Mali : vers la création d’un Office des Substances précieuses pour mieux encadrer le secteur aurifère

Le gouvernement du Mali franchit une nouvelle étape dans la réorganisation de son secteur minier. Réuni en Conseil des ministres, l’exécutif a adopté des textes visant à créer un Office des Substances précieuses, une structure appelée à jouer un rôle clé dans la gestion et la valorisation des ressources minières du pays.

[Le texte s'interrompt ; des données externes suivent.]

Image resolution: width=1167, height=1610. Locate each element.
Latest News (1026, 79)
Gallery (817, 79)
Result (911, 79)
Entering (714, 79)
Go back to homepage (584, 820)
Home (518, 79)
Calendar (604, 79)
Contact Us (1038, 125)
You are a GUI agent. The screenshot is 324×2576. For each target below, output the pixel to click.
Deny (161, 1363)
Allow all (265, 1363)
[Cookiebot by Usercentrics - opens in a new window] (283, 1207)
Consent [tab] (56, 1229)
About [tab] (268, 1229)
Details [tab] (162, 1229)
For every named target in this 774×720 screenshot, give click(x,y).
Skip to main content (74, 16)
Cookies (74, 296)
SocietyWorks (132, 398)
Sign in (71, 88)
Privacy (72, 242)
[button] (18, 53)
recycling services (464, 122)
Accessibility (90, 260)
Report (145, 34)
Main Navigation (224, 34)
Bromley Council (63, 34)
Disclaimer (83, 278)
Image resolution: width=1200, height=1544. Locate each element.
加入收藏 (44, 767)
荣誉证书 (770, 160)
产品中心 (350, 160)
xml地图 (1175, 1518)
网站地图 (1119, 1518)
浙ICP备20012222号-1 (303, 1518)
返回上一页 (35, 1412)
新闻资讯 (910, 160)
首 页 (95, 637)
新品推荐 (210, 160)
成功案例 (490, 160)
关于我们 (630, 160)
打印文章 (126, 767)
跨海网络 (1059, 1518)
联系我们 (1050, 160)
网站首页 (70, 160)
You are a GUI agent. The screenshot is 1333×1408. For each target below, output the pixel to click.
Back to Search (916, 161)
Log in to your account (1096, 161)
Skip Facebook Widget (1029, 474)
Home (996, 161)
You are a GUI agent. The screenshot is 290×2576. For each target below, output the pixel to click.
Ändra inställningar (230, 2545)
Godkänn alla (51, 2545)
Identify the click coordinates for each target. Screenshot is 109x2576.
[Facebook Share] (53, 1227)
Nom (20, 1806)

Selon un communiqué officiel, cette initiative répond à la nécessité de mieux encadrer un secteur jugé stratégique pour l’économie nationale. « Le secteur des substances précieuses, notamment l’or issu de l’orpaillage et des petites mines, occupe une place stratégique dans l’économie nationale.

Il est apparu nécessaire de mettre en place un instrument chargé d’assurer la régulation, la centralisation et la sécurisation de la commercialisation des substances précieuses », précise le document.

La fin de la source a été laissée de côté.